Lo scorso dicembre, con un atto senza precedenti, la deputata del partito Junts, Miriam Noguera, nel suo discorso davanti alla Tribuna del Congresso dei Deputati, definì «indecenti» alcuni membri della magistratura, identificandoli per nome e cognome, e aggiungendo che dovrebbero essere rimossi dalla loro posizione. Il suddetto gruppo politico ha inoltre proposto alla coalizione di governo di cui fa parte, la creazione di una Commissione parlamentare che, al fine di accertare l'esistenza di casi di lawfare, o di azioni giudiziarie intraprese con lo scopo di danneggiare detto partito, consenta di identificare i giudici intervenuti in tali azioni per ritenerli responsabili.
Tale richiesta, che se concretizzata in questi termini, rappresenterebbe un gravissimo attentato all’indipendenza della Magistratura, che sarebbe di fatto soggetta a interessi meramente di parte, ha trovato ampia risposta anche da parte dello stesso Governo, mettendo in evidenza le forti tensioni che minacciano il fragile equilibrio del principio di divisione dei poteri, dal momento che non è più richiesto solo un giudice imparziale e soggetto solo allo Stato di diritto, ma anche autocensurato e soggetto alle correnti ideologiche del momento e senza possibilità di disaccordo.
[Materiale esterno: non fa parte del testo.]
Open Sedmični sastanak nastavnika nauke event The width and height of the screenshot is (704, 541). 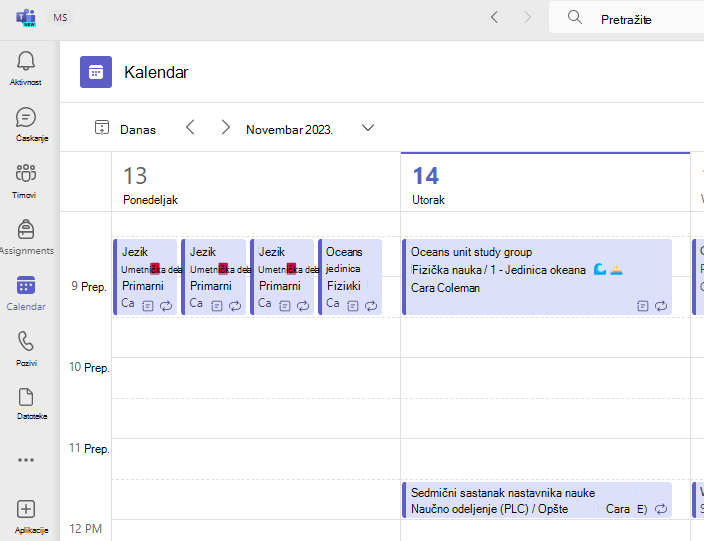pyautogui.click(x=537, y=500)
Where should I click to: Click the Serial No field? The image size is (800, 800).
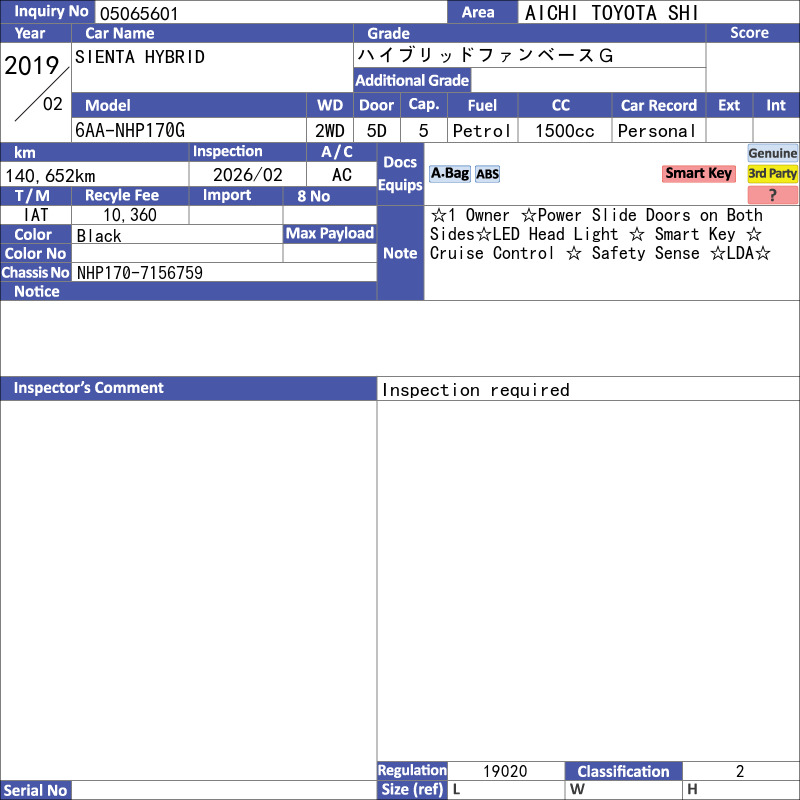[x=223, y=790]
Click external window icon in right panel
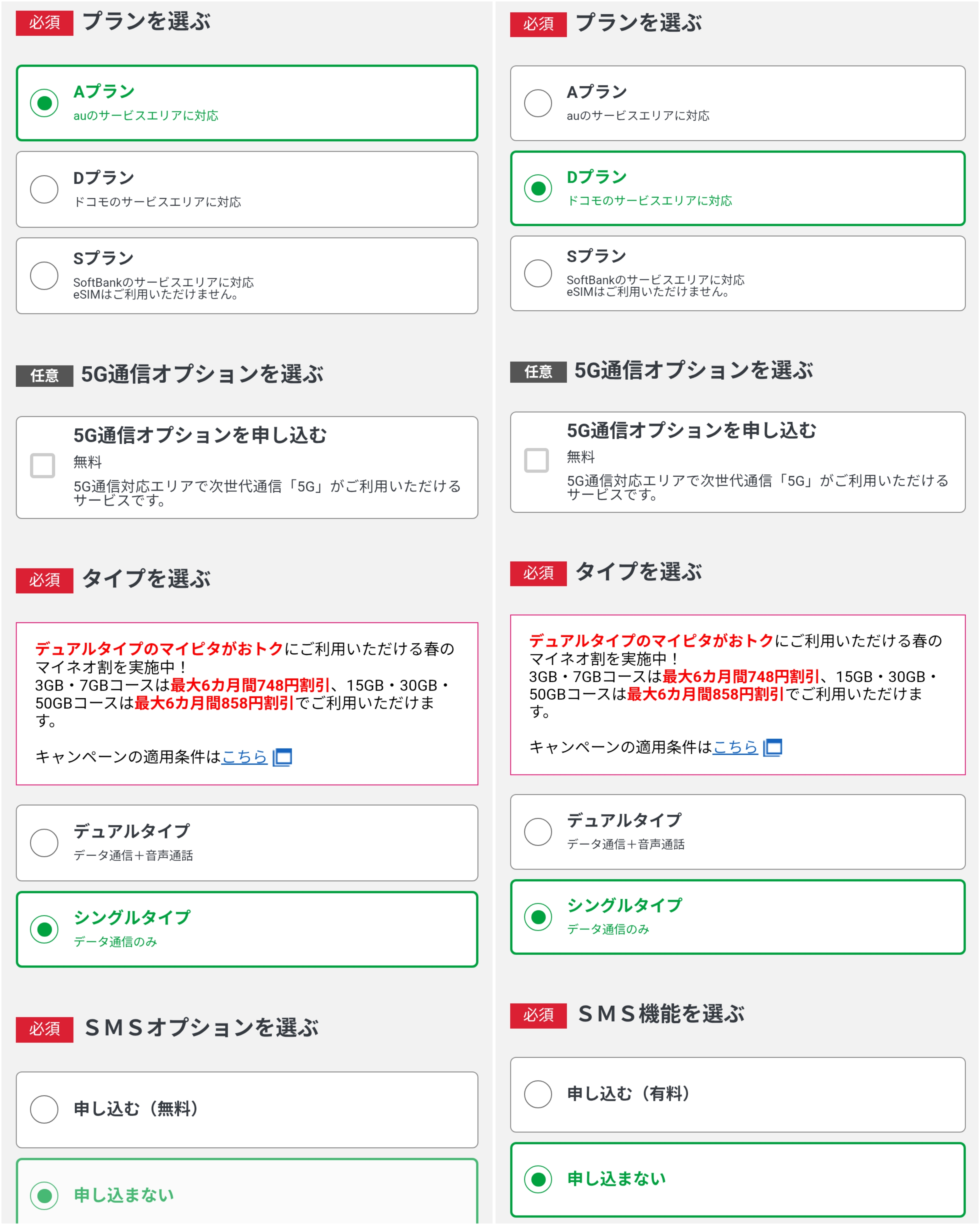This screenshot has width=980, height=1225. pyautogui.click(x=773, y=747)
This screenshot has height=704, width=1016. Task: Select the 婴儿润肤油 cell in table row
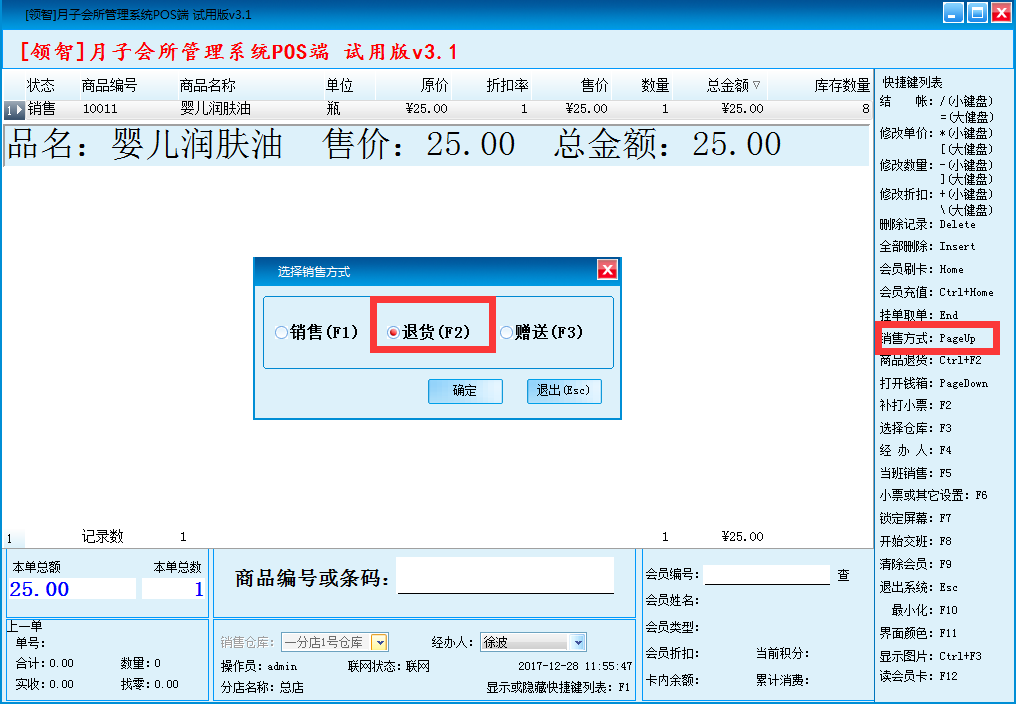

Ritornando al citato articolo 6 della LOPJ, a cui abbiamo fatto riferimento in precedenza, la formulazione letterale del precetto non costituisce in ogni caso l'attribuzione ai giudici di una sorta di controllo diffuso di costituzionalità, compito attribuito monopolisticamente alla Corte Costituzionale, che potrebbe entrare in conflitto con il loro dovere di imparzialità e neutralità politica, ma si limita a riconoscere ai membri della magistratura il potere di non applicare una norma o una disposizione di rango inferiore che possa essere considerata contraria alla Costituzione o, se del caso, alle norme primarie del diritto comunitario (Trattato UE, Trattato sul funzionamento delle Comunità europee, Trattato sull’Unione europea e Carta dei diritti fondamentali dell’Unione europea). Nel caso in cui, invece, il giudice ritenga che una norma di carattere giuridico primario possa violare la Costituzione, deve sollevare la questione di legittimità costituzionale (art. 163 CE) davanti alla Corte Costituzionale, una volta concluso il processo ed entro il termine per emettere sentenza, con sospensione provvisoria del procedimento fino alla risoluzione della questione.
In conclusione, se è vero che le decisioni giudiziarie possono costituire oggetto di critica sociale, sarebbe auspicabile che tali critiche, soprattutto quando provengono dalla sfera politica, fossero condotte in modo tecnico, analizzando i motivi giuridici o gli elementi di fatto invocati, evitando il mero scontro ideologico o la denigrazione del giudice per qualunque atto della sua vita privata che tenda a mettere in discussione il suo dovere di imparzialità, ed evitando altresì di compromettere il libero esercizio della sua funzione giurisdizionale.